Laurent Nuñez prangert rechtsextreme ‚Ausbeutung‘ des Hinterhaltsmordes an Louis in Narbonne an
Innenminister Laurent Nuñez hat Behauptungen eines rassistischen Motivs beim Hinterhaltsmord an dem 17-jährigen Louis in Narbonne zurückgewiesen, der extremen Rechten ‚Ausbeutung‘ vorgeworfen und vor einer Jugendgewaltkrise gewarnt.
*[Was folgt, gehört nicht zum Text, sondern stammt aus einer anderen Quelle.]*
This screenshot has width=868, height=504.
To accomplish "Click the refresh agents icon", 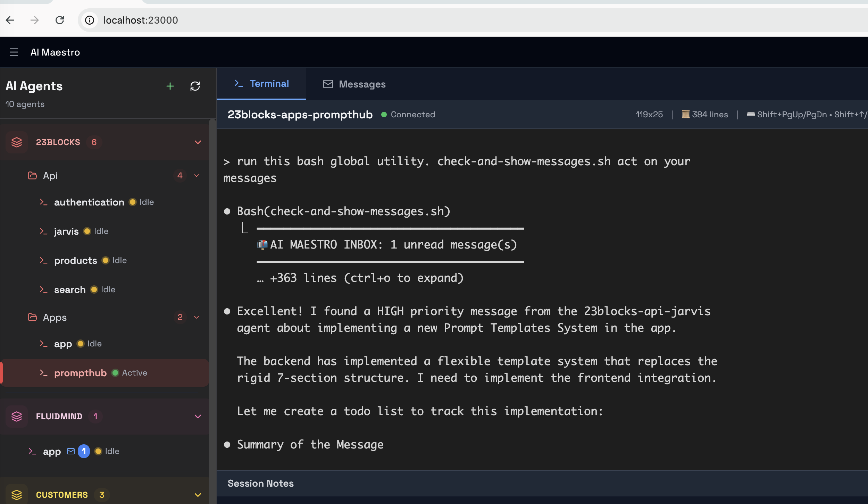I will (195, 86).
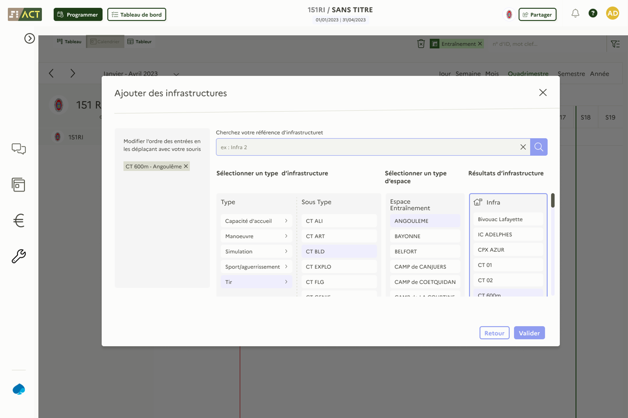
Task: Click the magnifier search button in dialog
Action: click(x=538, y=147)
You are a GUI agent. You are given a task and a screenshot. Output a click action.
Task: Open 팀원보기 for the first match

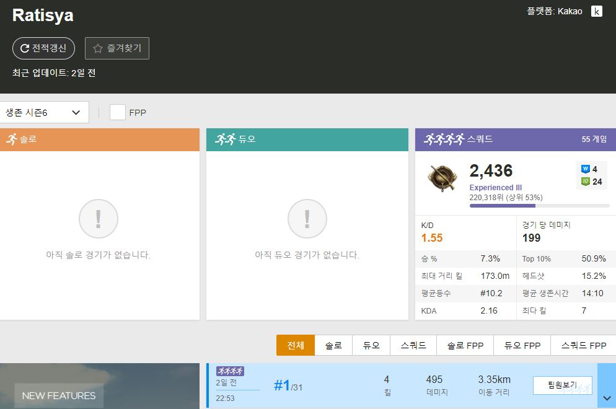pyautogui.click(x=562, y=385)
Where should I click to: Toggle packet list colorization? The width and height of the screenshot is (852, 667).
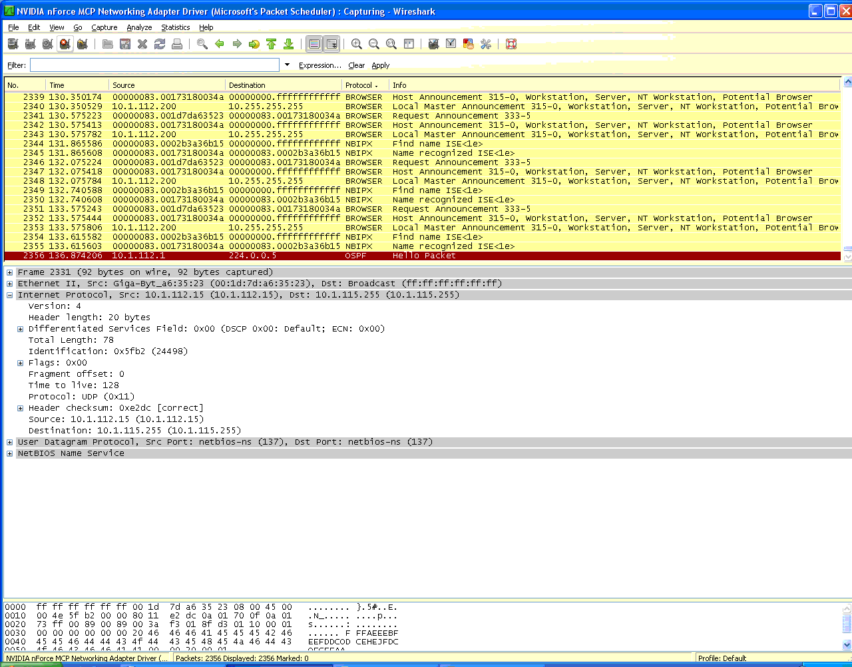pos(314,44)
Hinterhaltsmord an dem 17-jährigen Louis
Louis, ein 17-jähriger Junge, wurde in der Nacht vom 19. auf den 20. Juni 2026 in Narbonne bei einem Hinterhalt zu Tode geprügelt. Der Jugendliche lebte in einer Einrichtung der Kinder- und Jugendhilfe der Aide Sociale à l'Enfance (ASE). Fünf junge Männer im Alter zwischen 16 und 20 Jahren, so Minister Nuñez, wurden im Zusammenhang mit dem Angriff wegen Mordes angeklagt.
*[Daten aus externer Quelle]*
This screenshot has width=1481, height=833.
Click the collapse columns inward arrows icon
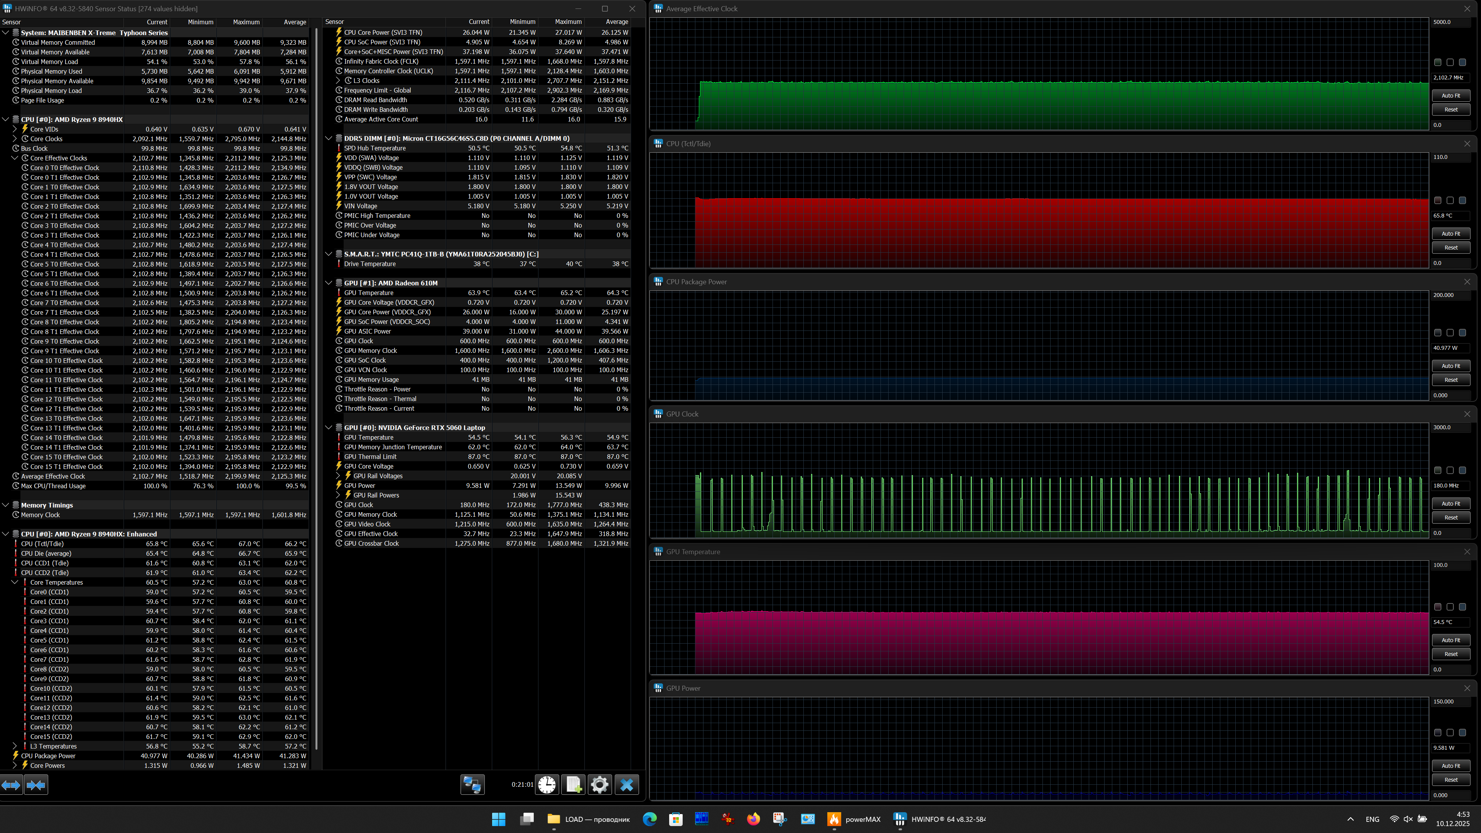coord(36,785)
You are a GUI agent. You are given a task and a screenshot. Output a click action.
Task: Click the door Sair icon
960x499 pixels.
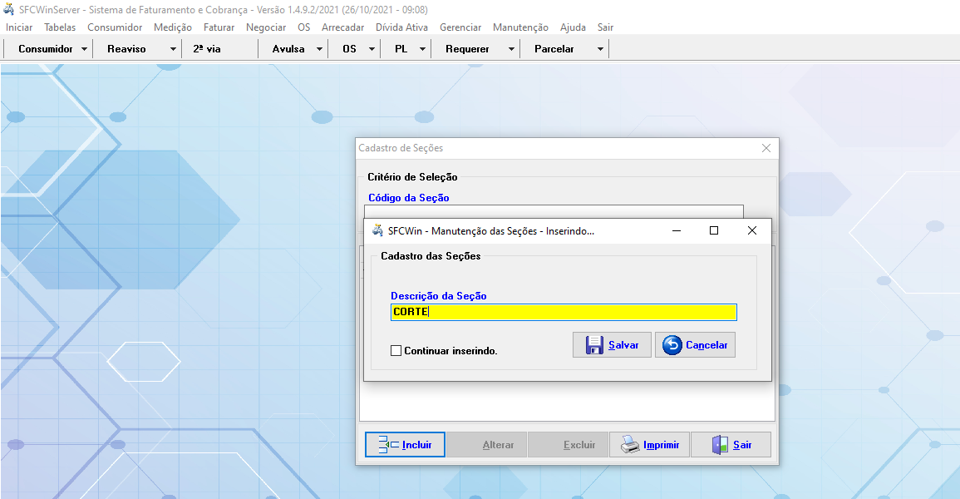(720, 445)
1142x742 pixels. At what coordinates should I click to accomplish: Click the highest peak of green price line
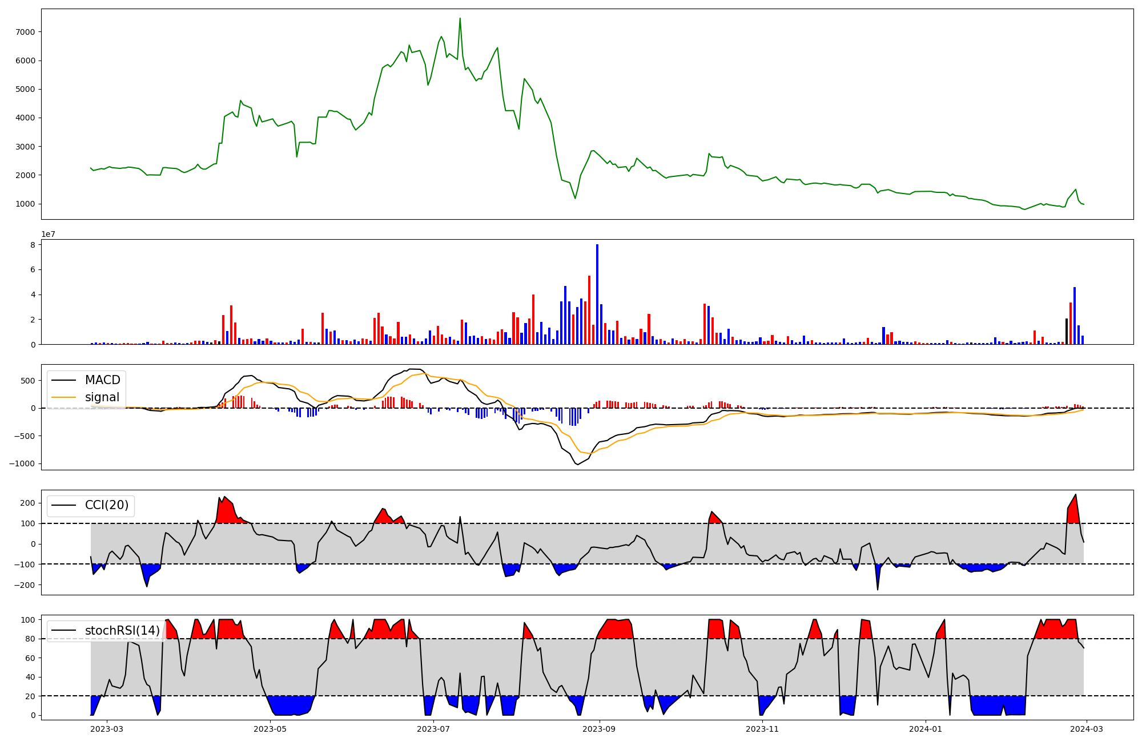[460, 19]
Minister prangert rechtsextreme ‚Ausbeutung‘ an
In einem am Samstag, den 27. Juni, veröffentlichten Interview mit Le Parisien wies Innenminister Laurent Nuñez Behauptungen rechtsextremer Persönlichkeiten zurück, die Tat habe einen rassistischen Charakter. Er beschuldigte diese Persönlichkeiten, die Tragödie zynisch auszunutzen.
Es gibt in diesem Fall eine Ausbeutung durch die extreme Rechte. Entgegen einigen Behauptungen gibt es nach Angaben der Staatsanwaltschaft keinen erwiesenen rassistischen Charakter dieses Verbrechens.
Nuñez äußerte weiterhin wachsende Besorgnis über Jugendgewalt und bezeichnete sie bei einem Teil der Jugendlichen als „völlig zügellos“. Er sagte, der Fall müsse zu einer nationalen Reflexion darüber zwingen, wie Kinder in Einrichtungen wie der ASE betreut werden.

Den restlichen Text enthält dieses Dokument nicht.